◆ Passage for review
%%

A great deal of attention was paid to developing urban transit in this period. After the success of the P'yŏngyang trolleybus system opened in 1962, trolleybus services were inaugurated in Ch'ŏngjin (1970), Hamhŭng (1973), Sinŭiju (1978), and Kowŏn (1979), Nampo (1982), P'yŏngsŏng (1983), Haeju (1986), Anju (1987), and others, along with the opening of the P'yŏngyang Metro in 1973; though most of the trolleybusses were built in North Korea to Czechoslovak and Soviet designs, the metro - despite claims of being entirely of domestic production - used mostly equipment supplied from China. However, as at that time even Seoul had no subway system, its opening was proclaimed to be proof of the superiority of the socialist system.

Expansion and electrification of the national railway system continued as well. New trunk lines were opened, such as the completion of the Ch'ŏngnyŏn Ich'ŏn Line on 10 October 1972, the completion of the Ch'ŏngnyŏn P'arwŏn Line, and the opening of shorter lines intended to serve new mines, power plants and factories, such as the Musan Kwangsan Line (1971), the Ch'ŏnghwaryŏk Line and the Namhŭng Line in 1976, the Sŏhae Kammun Line over the West Sea Barrage on 24 June 1986, and numerous other such lines. Some major projects were initiated, such as the Pukpu Line which was to have been a new east–west transversal trunk line in the very north of the country, but were only partially completed: though work started in 1981, the first stage, from Manp'o to Hyesan was completed only in 1988, but further construction was suspended for over twenty years. Regardless, the Sŏhae Kammun and Pukpu Line projects were the largest railway construction projects that the DPRK undertook entirely on its own. As well as building new lines, several existing narrow gauge lines were converted to standard gauge, and by 1983, 927 km had been regauged.

%%

◆ Dataset
%%

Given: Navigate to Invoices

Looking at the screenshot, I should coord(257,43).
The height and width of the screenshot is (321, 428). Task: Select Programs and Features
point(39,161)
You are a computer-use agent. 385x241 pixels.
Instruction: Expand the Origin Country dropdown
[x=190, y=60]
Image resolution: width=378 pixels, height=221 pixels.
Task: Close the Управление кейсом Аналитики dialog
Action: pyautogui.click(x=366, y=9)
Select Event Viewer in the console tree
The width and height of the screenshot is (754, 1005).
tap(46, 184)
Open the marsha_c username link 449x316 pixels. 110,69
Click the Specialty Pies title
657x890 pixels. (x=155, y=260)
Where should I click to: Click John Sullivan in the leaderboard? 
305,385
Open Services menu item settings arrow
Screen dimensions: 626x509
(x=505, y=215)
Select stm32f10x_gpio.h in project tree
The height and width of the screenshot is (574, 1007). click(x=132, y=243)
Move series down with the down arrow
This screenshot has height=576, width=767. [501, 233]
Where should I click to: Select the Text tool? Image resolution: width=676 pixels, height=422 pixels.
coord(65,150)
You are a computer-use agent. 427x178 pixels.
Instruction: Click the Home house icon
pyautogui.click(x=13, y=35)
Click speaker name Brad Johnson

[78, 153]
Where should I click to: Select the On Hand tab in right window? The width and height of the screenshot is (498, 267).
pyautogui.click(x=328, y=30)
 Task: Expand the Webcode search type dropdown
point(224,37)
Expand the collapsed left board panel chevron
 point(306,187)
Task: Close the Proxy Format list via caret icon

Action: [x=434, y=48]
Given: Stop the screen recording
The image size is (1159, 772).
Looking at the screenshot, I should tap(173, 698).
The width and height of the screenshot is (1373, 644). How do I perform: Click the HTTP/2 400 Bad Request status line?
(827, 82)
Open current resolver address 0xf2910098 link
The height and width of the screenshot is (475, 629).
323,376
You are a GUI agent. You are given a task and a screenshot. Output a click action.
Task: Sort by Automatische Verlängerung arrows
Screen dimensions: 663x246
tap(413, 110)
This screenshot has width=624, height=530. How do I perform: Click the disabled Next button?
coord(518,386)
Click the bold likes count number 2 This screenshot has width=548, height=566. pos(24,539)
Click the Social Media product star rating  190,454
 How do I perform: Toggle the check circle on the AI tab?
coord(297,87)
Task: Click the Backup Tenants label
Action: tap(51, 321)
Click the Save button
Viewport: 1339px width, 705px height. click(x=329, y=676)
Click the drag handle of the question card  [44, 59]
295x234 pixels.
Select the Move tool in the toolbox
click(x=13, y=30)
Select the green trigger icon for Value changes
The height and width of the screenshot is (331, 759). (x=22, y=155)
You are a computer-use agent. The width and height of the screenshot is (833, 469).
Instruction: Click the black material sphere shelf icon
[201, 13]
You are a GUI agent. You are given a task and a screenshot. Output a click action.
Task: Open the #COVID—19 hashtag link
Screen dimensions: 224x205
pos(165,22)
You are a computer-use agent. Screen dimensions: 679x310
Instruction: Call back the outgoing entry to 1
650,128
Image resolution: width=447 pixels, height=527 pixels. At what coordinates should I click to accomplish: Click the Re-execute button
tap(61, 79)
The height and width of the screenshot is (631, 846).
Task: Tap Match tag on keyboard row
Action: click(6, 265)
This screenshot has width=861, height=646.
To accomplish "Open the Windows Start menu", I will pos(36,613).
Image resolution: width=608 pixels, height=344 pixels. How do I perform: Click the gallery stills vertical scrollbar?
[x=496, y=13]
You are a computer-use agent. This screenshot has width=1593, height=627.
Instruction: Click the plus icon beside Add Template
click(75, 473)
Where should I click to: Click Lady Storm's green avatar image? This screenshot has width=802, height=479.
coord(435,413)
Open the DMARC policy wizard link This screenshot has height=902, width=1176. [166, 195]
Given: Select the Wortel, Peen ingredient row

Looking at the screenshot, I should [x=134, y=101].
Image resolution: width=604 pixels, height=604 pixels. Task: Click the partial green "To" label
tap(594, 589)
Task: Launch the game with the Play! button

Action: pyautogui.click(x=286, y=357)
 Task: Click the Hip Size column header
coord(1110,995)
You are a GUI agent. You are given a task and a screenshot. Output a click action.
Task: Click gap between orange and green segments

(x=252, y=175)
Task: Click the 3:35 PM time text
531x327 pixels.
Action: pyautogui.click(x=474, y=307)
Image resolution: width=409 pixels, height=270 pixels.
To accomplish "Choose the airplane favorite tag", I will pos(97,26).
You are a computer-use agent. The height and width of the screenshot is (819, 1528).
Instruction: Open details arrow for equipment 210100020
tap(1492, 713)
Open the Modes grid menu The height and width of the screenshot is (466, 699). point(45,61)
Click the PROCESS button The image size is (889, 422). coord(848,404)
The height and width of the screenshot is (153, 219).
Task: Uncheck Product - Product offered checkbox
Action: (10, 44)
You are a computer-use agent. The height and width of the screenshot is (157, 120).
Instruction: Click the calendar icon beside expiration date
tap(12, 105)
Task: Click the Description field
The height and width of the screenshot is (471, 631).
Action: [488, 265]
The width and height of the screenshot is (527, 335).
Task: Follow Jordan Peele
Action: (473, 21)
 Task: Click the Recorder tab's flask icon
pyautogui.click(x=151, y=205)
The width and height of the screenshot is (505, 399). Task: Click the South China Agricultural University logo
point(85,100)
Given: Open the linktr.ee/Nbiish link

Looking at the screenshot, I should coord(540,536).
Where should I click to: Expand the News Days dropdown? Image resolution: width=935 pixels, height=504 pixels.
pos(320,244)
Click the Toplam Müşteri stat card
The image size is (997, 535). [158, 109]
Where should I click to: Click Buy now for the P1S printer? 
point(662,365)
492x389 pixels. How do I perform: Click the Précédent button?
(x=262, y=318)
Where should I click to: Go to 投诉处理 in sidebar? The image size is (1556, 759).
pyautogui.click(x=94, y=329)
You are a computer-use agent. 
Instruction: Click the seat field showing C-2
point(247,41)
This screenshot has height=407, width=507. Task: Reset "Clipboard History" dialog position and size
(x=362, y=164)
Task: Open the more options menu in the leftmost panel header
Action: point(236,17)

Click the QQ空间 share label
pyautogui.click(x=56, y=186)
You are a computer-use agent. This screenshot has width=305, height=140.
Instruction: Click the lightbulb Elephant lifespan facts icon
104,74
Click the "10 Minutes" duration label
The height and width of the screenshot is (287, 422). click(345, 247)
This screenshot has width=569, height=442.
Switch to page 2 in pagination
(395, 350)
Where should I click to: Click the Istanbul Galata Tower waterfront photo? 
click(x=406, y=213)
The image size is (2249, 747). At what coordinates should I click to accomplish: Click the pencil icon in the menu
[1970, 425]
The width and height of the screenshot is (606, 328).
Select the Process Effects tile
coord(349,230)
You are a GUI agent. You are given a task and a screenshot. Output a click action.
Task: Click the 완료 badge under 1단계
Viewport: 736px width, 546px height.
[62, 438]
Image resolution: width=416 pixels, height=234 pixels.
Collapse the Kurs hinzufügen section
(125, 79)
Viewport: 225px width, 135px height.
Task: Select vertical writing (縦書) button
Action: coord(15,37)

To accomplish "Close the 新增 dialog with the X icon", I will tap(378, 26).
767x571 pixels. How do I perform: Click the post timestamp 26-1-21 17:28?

%%

◆ Work instruction
List every railway line named in the passage on North Korean transport. Work only from the passage on North Korean transport, not from the data.

◆ Answer space
- Ch'ŏngnyŏn Ich'ŏn Line
- Ch'ŏngnyŏn P'arwŏn Line
- Musan Kwangsan Line
- Ch'ŏnghwaryŏk Line
- Namhŭng Line
- Sŏhae Kammun Line
- Pukpu Line